WHAT THE TASK REQUIRES »
Set down the records that follow in full and without changes.

(Beginning of INFORMATION GIVEN)

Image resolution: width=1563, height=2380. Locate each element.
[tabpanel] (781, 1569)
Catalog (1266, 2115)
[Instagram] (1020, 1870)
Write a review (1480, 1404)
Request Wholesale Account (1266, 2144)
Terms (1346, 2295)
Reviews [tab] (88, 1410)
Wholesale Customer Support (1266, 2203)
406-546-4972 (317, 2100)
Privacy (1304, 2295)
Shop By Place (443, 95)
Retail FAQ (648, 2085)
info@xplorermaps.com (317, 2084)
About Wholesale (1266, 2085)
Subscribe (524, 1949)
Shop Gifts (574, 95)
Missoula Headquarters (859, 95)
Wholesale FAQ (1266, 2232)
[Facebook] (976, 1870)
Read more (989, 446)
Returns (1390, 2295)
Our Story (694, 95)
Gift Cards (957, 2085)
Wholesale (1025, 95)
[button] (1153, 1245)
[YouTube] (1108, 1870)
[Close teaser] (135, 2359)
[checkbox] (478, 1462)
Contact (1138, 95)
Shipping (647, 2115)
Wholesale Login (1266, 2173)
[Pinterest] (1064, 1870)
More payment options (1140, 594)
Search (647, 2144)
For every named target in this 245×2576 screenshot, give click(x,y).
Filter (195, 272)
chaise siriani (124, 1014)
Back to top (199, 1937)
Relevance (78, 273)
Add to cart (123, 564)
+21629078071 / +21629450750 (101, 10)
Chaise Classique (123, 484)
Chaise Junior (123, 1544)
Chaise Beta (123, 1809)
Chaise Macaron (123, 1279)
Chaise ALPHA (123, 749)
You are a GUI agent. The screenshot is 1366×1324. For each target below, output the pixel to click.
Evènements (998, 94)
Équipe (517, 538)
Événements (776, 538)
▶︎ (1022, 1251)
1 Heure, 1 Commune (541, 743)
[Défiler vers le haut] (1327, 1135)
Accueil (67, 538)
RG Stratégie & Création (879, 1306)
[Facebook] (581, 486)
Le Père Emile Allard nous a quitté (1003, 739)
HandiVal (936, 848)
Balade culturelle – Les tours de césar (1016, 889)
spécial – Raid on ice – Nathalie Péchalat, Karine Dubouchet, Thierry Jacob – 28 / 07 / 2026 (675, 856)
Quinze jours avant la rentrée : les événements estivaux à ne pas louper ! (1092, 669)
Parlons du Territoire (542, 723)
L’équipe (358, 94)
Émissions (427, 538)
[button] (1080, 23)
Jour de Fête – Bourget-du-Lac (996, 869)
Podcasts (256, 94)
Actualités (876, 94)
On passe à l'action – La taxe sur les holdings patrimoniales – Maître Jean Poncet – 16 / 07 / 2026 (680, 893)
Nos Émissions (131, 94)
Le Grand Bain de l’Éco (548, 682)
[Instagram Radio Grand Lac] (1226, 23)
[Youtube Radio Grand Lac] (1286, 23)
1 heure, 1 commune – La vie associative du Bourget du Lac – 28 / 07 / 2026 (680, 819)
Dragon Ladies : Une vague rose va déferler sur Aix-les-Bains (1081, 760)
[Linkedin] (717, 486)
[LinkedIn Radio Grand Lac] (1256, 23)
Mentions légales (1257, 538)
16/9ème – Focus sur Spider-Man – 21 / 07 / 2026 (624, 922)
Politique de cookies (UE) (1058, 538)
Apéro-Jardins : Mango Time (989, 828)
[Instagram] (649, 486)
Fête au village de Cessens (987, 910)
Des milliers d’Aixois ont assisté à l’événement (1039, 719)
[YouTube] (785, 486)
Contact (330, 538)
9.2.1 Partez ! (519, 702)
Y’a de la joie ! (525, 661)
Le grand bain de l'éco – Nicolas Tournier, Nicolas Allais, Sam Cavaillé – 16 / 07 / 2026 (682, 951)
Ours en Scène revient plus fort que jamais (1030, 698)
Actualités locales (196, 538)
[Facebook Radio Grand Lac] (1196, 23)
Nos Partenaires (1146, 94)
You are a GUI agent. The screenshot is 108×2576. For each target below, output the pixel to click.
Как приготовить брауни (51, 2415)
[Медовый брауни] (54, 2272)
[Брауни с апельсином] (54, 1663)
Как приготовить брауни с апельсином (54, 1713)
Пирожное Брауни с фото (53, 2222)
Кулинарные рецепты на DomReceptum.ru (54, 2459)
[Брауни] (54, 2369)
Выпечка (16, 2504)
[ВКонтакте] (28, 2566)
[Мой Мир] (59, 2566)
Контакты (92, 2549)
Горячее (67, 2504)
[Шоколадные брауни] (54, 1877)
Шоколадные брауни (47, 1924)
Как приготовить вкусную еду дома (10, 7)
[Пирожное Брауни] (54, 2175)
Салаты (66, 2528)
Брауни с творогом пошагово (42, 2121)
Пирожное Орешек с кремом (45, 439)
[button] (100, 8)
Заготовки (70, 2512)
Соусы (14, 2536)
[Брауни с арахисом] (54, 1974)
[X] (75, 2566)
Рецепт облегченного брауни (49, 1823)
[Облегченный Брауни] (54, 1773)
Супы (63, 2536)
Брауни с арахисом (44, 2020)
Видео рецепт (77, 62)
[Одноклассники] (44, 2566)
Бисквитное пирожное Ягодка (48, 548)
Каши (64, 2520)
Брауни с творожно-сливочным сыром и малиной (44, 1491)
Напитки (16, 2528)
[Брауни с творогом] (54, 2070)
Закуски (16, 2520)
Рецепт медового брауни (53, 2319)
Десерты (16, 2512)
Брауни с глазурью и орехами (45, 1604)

(End of INFORMATION GIVEN)

RESPONSE »
Image resolution: width=1563, height=2380. Locate each element.
[tabpanel] (781, 1569)
Catalog (1266, 2115)
[Instagram] (1020, 1870)
Write a review (1480, 1404)
Request Wholesale Account (1266, 2144)
Terms (1346, 2295)
Reviews [tab] (88, 1410)
Wholesale Customer Support (1266, 2203)
406-546-4972 (317, 2100)
Privacy (1304, 2295)
Shop By Place (443, 95)
Retail FAQ (648, 2085)
info@xplorermaps.com (317, 2084)
About Wholesale (1266, 2085)
Subscribe (524, 1949)
Shop Gifts (574, 95)
Missoula Headquarters (859, 95)
Wholesale FAQ (1266, 2232)
[Facebook] (976, 1870)
Read more (989, 446)
Returns (1390, 2295)
Our Story (694, 95)
Gift Cards (957, 2085)
Wholesale (1025, 95)
[button] (1153, 1245)
[YouTube] (1108, 1870)
[Close teaser] (135, 2359)
[checkbox] (478, 1462)
Contact (1138, 95)
Shipping (647, 2115)
Wholesale Login (1266, 2173)
[Pinterest] (1064, 1870)
More payment options (1140, 594)
Search (647, 2144)
For every named target in this 245×2576 screenshot, give click(x,y).
Filter (195, 272)
chaise siriani (124, 1014)
Back to top (199, 1937)
Relevance (78, 273)
Add to cart (123, 564)
+21629078071 / +21629450750 (101, 10)
Chaise Classique (123, 484)
Chaise Junior (123, 1544)
Chaise Beta (123, 1809)
Chaise Macaron (123, 1279)
Chaise ALPHA (123, 749)
You are a GUI agent. The screenshot is 1366×1324. For each target below, output the pixel to click.
Evènements (998, 94)
Équipe (517, 538)
Événements (776, 538)
▶︎ (1022, 1251)
1 Heure, 1 Commune (541, 743)
[Défiler vers le haut] (1327, 1135)
Accueil (67, 538)
RG Stratégie & Création (879, 1306)
[Facebook] (581, 486)
Le Père Emile Allard nous a quitté (1003, 739)
HandiVal (936, 848)
Balade culturelle – Les tours de césar (1016, 889)
spécial – Raid on ice – Nathalie Péchalat, Karine Dubouchet, Thierry Jacob – 28 / 07 / 2026 (675, 856)
Quinze jours avant la rentrée : les événements estivaux à ne pas louper ! (1092, 669)
Parlons du Territoire (542, 723)
L’équipe (358, 94)
Émissions (427, 538)
[button] (1080, 23)
Jour de Fête – Bourget-du-Lac (996, 869)
Podcasts (256, 94)
Actualités (876, 94)
On passe à l'action – La taxe sur les holdings patrimoniales – Maître Jean Poncet – 16 / 07 / 2026 (680, 893)
Nos Émissions (131, 94)
Le Grand Bain de l’Éco (548, 682)
[Instagram Radio Grand Lac] (1226, 23)
[Youtube Radio Grand Lac] (1286, 23)
1 heure, 1 commune – La vie associative du Bourget du Lac – 28 / 07 / 2026 (680, 819)
Dragon Ladies : Une vague rose va déferler sur Aix-les-Bains (1081, 760)
[Linkedin] (717, 486)
[LinkedIn Radio Grand Lac] (1256, 23)
Mentions légales (1257, 538)
16/9ème – Focus sur Spider-Man – 21 / 07 / 2026 (624, 922)
Politique de cookies (UE) (1058, 538)
Apéro-Jardins : Mango Time (989, 828)
[Instagram] (649, 486)
Fête au village de Cessens (987, 910)
Des milliers d’Aixois ont assisté à l’événement (1039, 719)
[YouTube] (785, 486)
Contact (330, 538)
9.2.1 Partez ! (519, 702)
Y’a de la joie ! (525, 661)
Le grand bain de l'éco – Nicolas Tournier, Nicolas Allais, Sam Cavaillé – 16 / 07 / 2026 (682, 951)
Ours en Scène revient plus fort que jamais (1030, 698)
Actualités locales (196, 538)
[Facebook Radio Grand Lac] (1196, 23)
Nos Partenaires (1146, 94)
You are a GUI agent. The screenshot is 108×2576. For each target below, output the pixel to click.
Как приготовить брауни (51, 2415)
[Медовый брауни] (54, 2272)
[Брауни с апельсином] (54, 1663)
Как приготовить брауни с апельсином (54, 1713)
Пирожное Брауни с фото (53, 2222)
Кулинарные рецепты на DomReceptum.ru (54, 2459)
[Брауни] (54, 2369)
Выпечка (16, 2504)
[ВКонтакте] (28, 2566)
[Мой Мир] (59, 2566)
Контакты (92, 2549)
Горячее (67, 2504)
[Шоколадные брауни] (54, 1877)
Шоколадные брауни (47, 1924)
Как приготовить вкусную еду дома (10, 7)
[Пирожное Брауни] (54, 2175)
Салаты (66, 2528)
Брауни с творогом пошагово (42, 2121)
Пирожное Орешек с кремом (45, 439)
[button] (100, 8)
Заготовки (70, 2512)
Соусы (14, 2536)
[Брауни с арахисом] (54, 1974)
[X] (75, 2566)
Рецепт облегченного брауни (49, 1823)
[Облегченный Брауни] (54, 1773)
Супы (63, 2536)
Брауни с арахисом (44, 2020)
Видео рецепт (77, 62)
[Одноклассники] (44, 2566)
Бисквитное пирожное Ягодка (48, 548)
Каши (64, 2520)
Брауни с творожно-сливочным сыром и малиной (44, 1491)
Напитки (16, 2528)
[Брауни с творогом] (54, 2070)
Закуски (16, 2520)
Рецепт медового брауни (53, 2319)
Десерты (16, 2512)
Брауни с глазурью и орехами (45, 1604)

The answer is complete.